本発明の一実施例におけるエンジン制御システムの概略を示す構成図である。 ECUで実現するメインF/B制御機能とサブF/B制御機能の概要を示すブロック図である。 2次遅れ+むだ時間で近似する連続プラントモデルを、1次遅れ系に分割して離散化した後結合して離散プラントモデルを作成する手法を説明する図である。 連続モデルパラメータを離散化して離散モデルパラメータを演算する方法を説明する図である。 離散モデルパラメータ(同定値)を連続化して連続モデルパラメータを演算する方法を説明する図である。 同定処理実行中の目標値と検出値の変化を表すタイムチャートである。 上流側触媒の目標酸素量Ostとエンジン運転状態に基づいて上流側目標値φの補正量Δφを算出する手法を説明する図である。 燃料噴射制御プログラムの処理の流れを示すフローチャートである。 目標空燃比算出プログラムの処理の流れを示すフローチャートである。 同定実行条件判定プログラムの処理の流れを示すフローチャートである。 運転状態判定プログラムの処理の流れを示すフローチャートである。 同定処理プログラムの処理の流れを示すフローチャートである。
符号の説明
11…エンジン(内燃機関)、23…排気管、25…上流側の触媒、29…ECU(同定手段,空燃比振幅手段)、30…下流側の触媒、31…上流側排気ガスセンサ、32…下流側排気ガスセンサ、40…メインF/Bコントローラ(メインF/B制御手段)、41…サブF/Bコントローラ(サブF/B制御手段)、42…適応機構

Claims (6)

  1. 内燃機関の排気通路に配置された排気ガス浄化用の触媒と、
    前記排気通路において前記触媒の上流側と下流側でそれぞれ排気ガスの特定ガス濃度を検出する上流側排気ガスセンサ及び下流側排気ガスセンサと、
    前記上流側排気ガスセンサの検出値が上流側目標値となるように燃料噴射量をフィードバック制御するメインフィードバック制御手段と、
    前記下流側排気ガスセンサの検出値が下流側目標値となるように前記上流側目標値を補正するサブフィードバック制御手段と、
    前記サブフィードバック制御手段の制御対象を離散数式モデルで表したプラントモデルを用い、該プラントモデルの動特性を表すモデルパラメータを所定のアルゴリズムに基づいて逐次同定する同定手段と
    を備えた内燃機関の空燃比制御装置において、
    前記同定手段により前記モデルパラメータを同定する際に、前記上流側目標値若しくは前記燃料噴射量の補正量を、ストイキ相当から所定期間リッチ(又はリーン)に振った後、所定期間ストイキ相当に戻した上で、所定期間リーン(又はリッチ)に振った後、再び所定期間ストイキ相当に戻すというように繰り返し振幅させる空燃比振幅手段を備えていることを特徴とする内燃機関の空燃比制御装置。

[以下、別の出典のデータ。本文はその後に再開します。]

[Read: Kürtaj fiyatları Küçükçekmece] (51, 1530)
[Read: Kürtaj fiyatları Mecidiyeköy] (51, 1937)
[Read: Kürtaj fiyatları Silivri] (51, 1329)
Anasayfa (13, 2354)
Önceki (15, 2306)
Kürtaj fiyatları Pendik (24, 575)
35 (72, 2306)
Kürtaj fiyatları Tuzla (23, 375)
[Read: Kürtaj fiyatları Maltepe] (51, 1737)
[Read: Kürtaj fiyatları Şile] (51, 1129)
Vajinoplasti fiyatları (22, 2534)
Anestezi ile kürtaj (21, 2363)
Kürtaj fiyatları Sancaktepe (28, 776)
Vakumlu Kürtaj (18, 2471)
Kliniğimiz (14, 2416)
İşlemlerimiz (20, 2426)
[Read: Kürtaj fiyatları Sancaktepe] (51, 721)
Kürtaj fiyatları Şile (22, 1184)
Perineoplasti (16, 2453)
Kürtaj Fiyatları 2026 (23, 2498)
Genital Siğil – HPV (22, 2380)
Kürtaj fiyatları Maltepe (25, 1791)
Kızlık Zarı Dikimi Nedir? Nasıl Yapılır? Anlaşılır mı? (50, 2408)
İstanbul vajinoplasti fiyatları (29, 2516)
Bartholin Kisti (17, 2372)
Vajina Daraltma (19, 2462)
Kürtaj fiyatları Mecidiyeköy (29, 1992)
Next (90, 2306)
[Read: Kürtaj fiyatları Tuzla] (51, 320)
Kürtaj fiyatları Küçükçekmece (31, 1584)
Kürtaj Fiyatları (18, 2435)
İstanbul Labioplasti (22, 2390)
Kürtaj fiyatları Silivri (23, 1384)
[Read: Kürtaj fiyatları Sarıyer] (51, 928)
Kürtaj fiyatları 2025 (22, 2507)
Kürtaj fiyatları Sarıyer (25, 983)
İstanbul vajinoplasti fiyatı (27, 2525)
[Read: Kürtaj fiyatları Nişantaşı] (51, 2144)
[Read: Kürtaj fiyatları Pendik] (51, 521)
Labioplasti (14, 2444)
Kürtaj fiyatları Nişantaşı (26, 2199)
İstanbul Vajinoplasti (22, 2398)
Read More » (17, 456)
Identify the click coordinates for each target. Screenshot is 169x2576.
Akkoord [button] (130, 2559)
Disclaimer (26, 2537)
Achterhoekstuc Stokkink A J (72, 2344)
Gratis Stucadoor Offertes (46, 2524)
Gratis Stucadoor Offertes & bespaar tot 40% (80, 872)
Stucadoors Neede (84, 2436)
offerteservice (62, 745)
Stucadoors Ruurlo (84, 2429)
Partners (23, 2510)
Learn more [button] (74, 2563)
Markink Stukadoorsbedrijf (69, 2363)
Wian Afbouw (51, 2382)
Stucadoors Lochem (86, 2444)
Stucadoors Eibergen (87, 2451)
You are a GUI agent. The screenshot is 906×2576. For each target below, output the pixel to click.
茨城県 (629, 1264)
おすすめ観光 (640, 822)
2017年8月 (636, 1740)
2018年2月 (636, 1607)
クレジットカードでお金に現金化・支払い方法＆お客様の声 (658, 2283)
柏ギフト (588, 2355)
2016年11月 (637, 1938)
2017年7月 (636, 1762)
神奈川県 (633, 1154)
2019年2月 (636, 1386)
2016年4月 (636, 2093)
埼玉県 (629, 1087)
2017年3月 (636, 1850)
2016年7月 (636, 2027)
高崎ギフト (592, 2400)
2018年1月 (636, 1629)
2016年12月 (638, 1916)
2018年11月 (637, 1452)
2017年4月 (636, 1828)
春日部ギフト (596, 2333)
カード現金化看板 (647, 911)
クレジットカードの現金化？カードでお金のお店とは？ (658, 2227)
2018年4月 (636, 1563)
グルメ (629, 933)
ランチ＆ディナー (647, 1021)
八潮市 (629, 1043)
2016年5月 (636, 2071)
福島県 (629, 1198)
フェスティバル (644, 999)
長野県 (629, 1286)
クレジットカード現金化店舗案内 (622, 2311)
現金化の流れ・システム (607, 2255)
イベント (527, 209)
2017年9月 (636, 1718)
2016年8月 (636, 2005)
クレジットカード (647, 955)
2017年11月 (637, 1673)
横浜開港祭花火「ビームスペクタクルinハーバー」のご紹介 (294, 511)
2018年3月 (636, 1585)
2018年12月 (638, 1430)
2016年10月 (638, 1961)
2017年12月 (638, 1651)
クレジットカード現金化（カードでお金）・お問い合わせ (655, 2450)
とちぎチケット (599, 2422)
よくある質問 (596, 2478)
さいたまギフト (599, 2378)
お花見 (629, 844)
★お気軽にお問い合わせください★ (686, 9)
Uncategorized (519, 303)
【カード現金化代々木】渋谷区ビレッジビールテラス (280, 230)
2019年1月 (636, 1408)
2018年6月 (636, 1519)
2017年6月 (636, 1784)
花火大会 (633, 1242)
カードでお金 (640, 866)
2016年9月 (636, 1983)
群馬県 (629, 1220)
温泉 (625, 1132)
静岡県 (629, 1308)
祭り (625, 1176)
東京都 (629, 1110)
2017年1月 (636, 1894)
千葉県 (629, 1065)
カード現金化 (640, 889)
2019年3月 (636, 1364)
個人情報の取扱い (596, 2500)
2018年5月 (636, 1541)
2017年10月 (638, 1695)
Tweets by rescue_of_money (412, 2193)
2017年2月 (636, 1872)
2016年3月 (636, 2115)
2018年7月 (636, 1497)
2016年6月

  2. 前記空燃比振幅手段は、前記上流側目標値若しくは前記燃料噴射量の補正量の繰り返し振幅を、前記下流側目標値を振幅させることで実現することを特徴とする請求項1に記載の内燃機関の空燃比制御装置。
  3. 前記空燃比振幅手段は、前記下流側目標値の振幅量を設定する際に、前記触媒から流出する排気ガスの空燃比が前記下流側排気ガスセンサの下流側に配置された下流側触媒の浄化率の高い範囲内に収まるように前記下流側排気ガスセンサの振幅量を設定することを特徴とする請求項1又は2に記載の内燃機関の空燃比制御装置。
  4. 前記サブフィードバック制御手段は、フィードバック項とフィードフォワード項とを有する2自由度制御系として設計されていることを特徴とする請求項1乃至3のいずれかに記載の内燃機関の空燃比制御装置。
  5. 前記プラントモデルは、前記触媒に流入する酸素量のうち化学量論比からの過不足分に相当する値を入力とし、前記下流側排気ガスセンサの検出値を出力とするようにモデル化されていることを特徴とする請求項1乃至4のいずれかに記載の内燃機関の空燃比制御装置。
  6. 前記空燃比振幅手段は、前記触媒に与える酸素過不足量相当値の目標値若しくは検出値と内燃機関の運転状態に基づいて前記上流側目標値の補正量を設定することを特徴とする請求項1乃至5のいずれかに記載の内燃機関の空燃比制御装置。